Eu sai de casa preparado pra tudo, menos para aquilo. Ali, no meio daquela multidão, naquele cenário forte, que batia forte nos sentidos e sentimentos de cada um, dada a dimensão superlativa daquela multidão, daquele espaço, daquele sacrifício quase vazio de sentido, eu pensei pela primeira vez na vida em sair da Igreja. Parecia que aquelas palavras, aqueles braços, era a Igreja me dizendo que eu não pertencia a ela, que não era querido por ela. Em nenhum momento, nos 15 dias de viagem, senti tanta vontade de voltar pra casa como naquele momento.

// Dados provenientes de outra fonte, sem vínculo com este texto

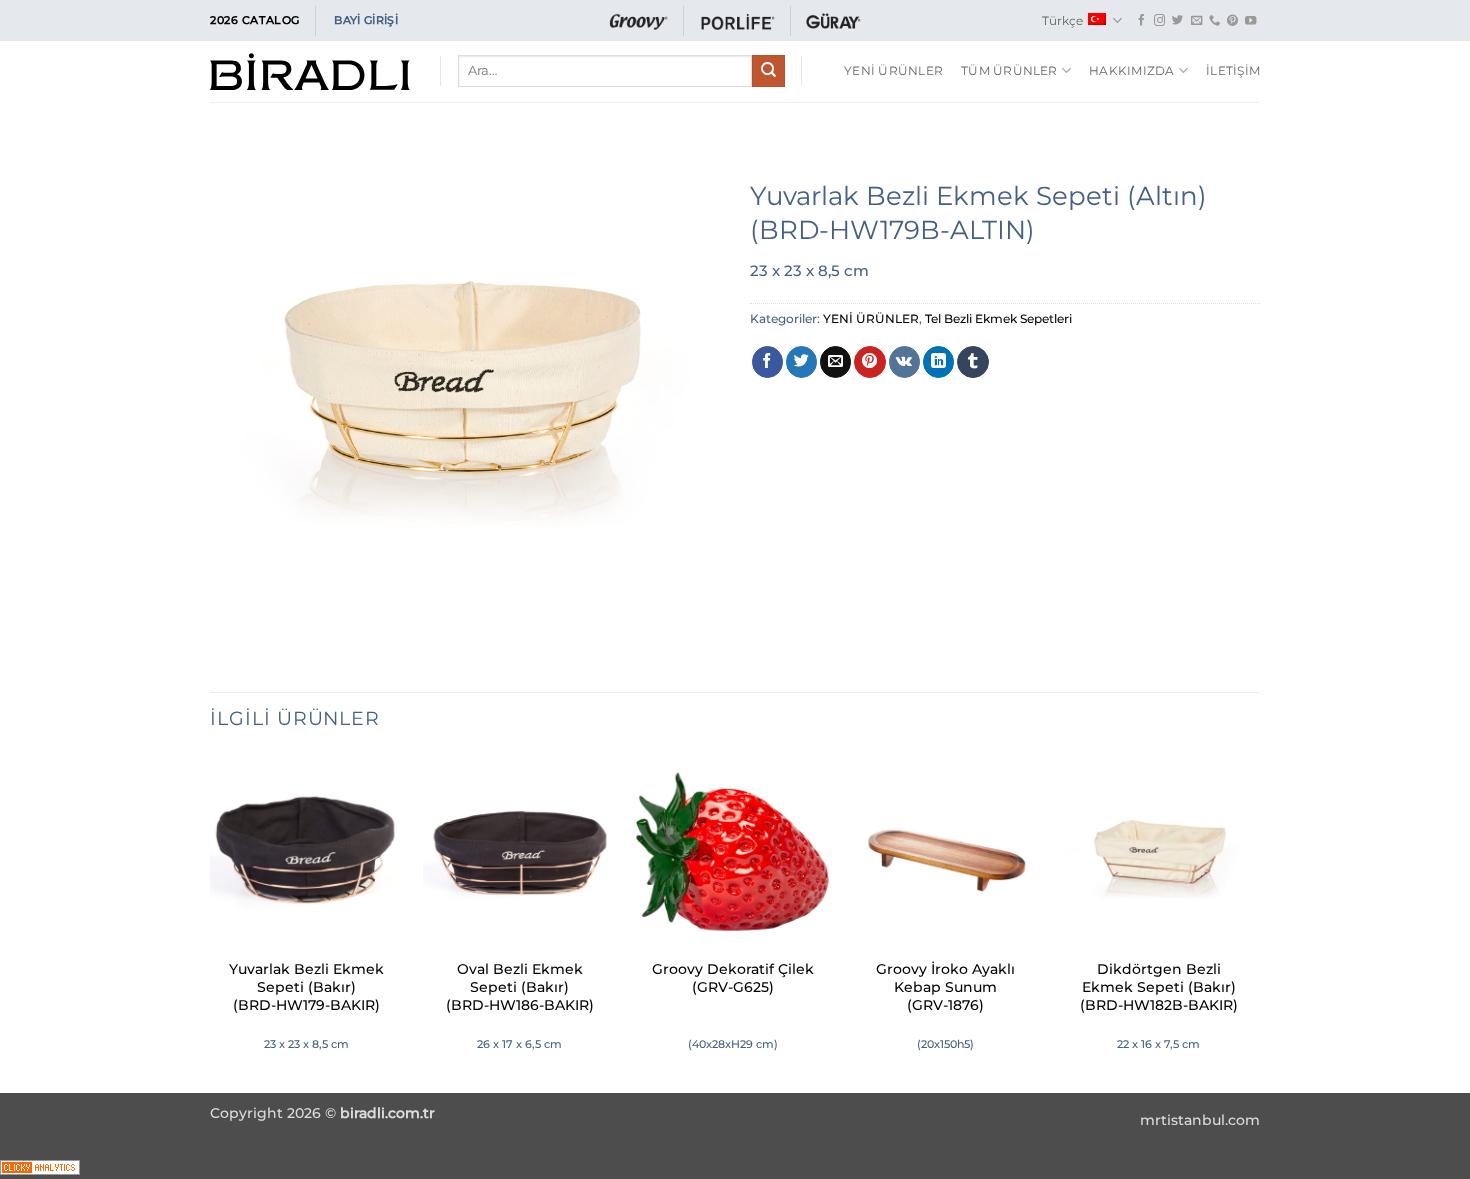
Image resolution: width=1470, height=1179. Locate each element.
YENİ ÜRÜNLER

Mas logo depois, os padres Fernando, Wellington e Tiago, mesmo sem saber o que tinha me acontecido passaram a me tratar com um carinho diferente. O padre Fernando me ofereceu uma parte do seu colchão pra mim, que não tinha saco de dormir, apenas um lençol mais grosso que levei pra improvisar a dormida. Aí, me voltou à lembrança de porque sou católico, de que eu também sou igreja e toda criticidade que possuo eu aprendi na própria Igreja. Vivi o paradoxo da exclusão e do acolhimento nessa jornada. Voltei de lá mais católico, mas firme na minha fé e arraigado no Jesus Cristo Real, missionário, revolucionário, parceiro dos pobres, Deus dos oprimidos. Voltei para casa, trazendo na bagagem a certeza de onde é o meu lugar e qual a minha missão aqui. A Igreja que é do Papa e é minha também, quanto mais for menos romana, mais será católica.